At the same MOMENT the call comes into me from the NY Times (believe me, this is not a daily or weekly occurrence in my home) Devorah and I visiting with her cousin Bruce who was a pretty major UPI baseball and football sports photographer for the SF Giants and the Oakland Raiders. Ok, so what’s the big deal? Me and my cousin are discussion religion (he dislikes “organized religion) since he’s a professed athiest. His religion is the photo-shoot and his synagogue is behind home plate where he can get the best shot.

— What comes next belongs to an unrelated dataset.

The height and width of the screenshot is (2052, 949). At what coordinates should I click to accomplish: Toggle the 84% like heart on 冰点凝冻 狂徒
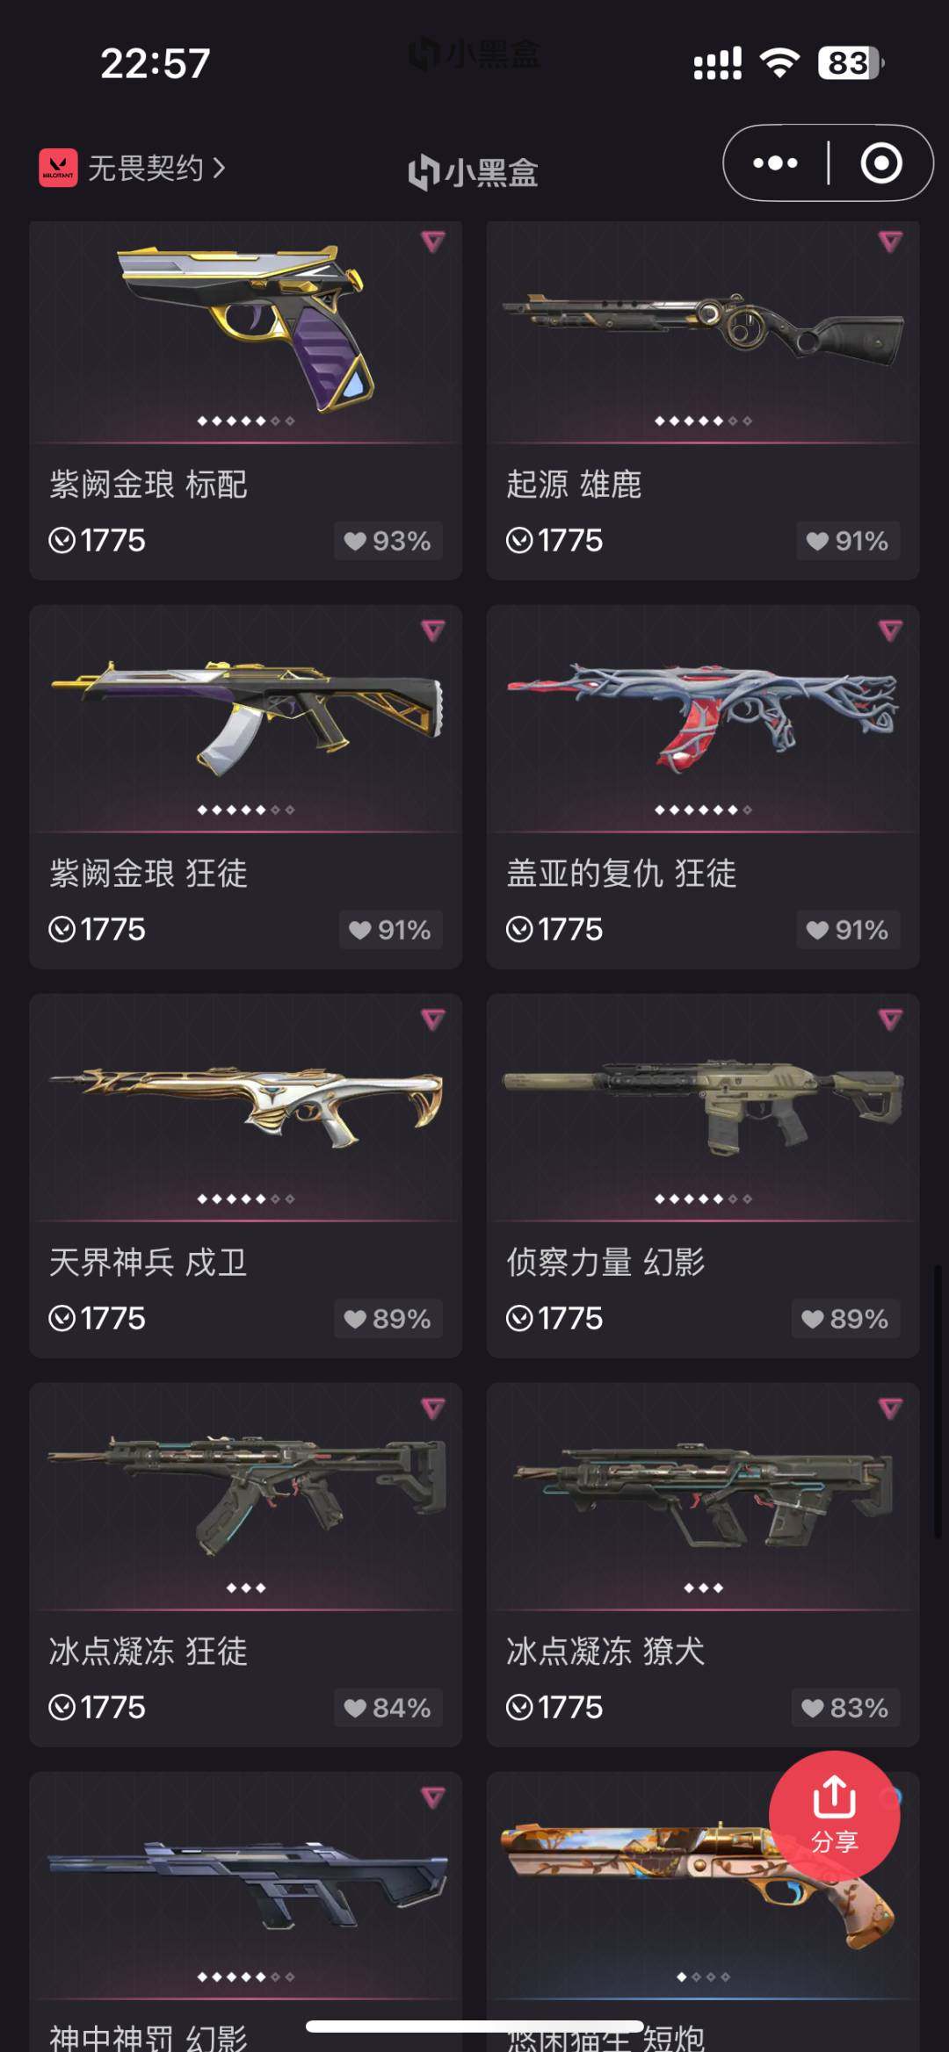click(354, 1708)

The call comes in to get my reaction to Branca finding out he’s Jewish. “Excuse me Bruce, I have to take this call from the NY TImes.” OK, I’m name dropping to Devorah’s cousin and I know it, but this “coincidence” is all pretty funny. Plus how often do I get to proclaim outloud “I Have to take this call from the NY Times?” This may be part of my fifteen minutes of fame and I do not want to waste it.
Now, the story beneath the story. Ralph Branca is famous for pitching what is called “The Shot Heard ‘Round the World.” In the final game of the 1951 pennant series Bobby Thompson of the NY Giants got a home run off Branca thus winning the series for the Giants. To us Dodger fans it was one of the worst moments of our lives (the others being when the Dodgers moved to LA and when JFK and MLK was shot). Believe me, his grief at giving up that home run was inconsolable. The moniker “The Shot Heard ‘Round the World’ has haunted him for 6 decades. I mean, it wasn’t just giving up a home run, it was giving up the entire pennant; giving up “our” chance to play the NY Yankees in the World Series. Sounds trivial to a non-baseball fan, but to a baseball nut this is still one of the most famous moments in baseball history. For real! Ask anyone who knows baseball…sixty years ago this October 3, and that one pitch by Branca will never be forgotten. It haunts him to this day. He is 85 years old.
85 and VERY actively Catholic. Was G-d punishing him for giving up that home run? Was this the “cross” he was destined to bear? Was this all a test of his faith? These are questions Branca has asked all his life. And now…now he finds out he’s Jewish. That his mother hid their family’s Judaism from him? That his aunt died in Auchwitz. That his brother suspected they were really Jewish. That the family should have known. Is this part of the “cross” he still bears? Is this part of some Divine plan to inspire the tens of thousands of lost Jews to somehow reconnect to their faith? Poor Ralph Branca. I davvened for him this morning. He must be shaken up to some degree. Jews want to reclaim him. Catholics don’t want to let go. Old time baseball fans are watching and going “wow!”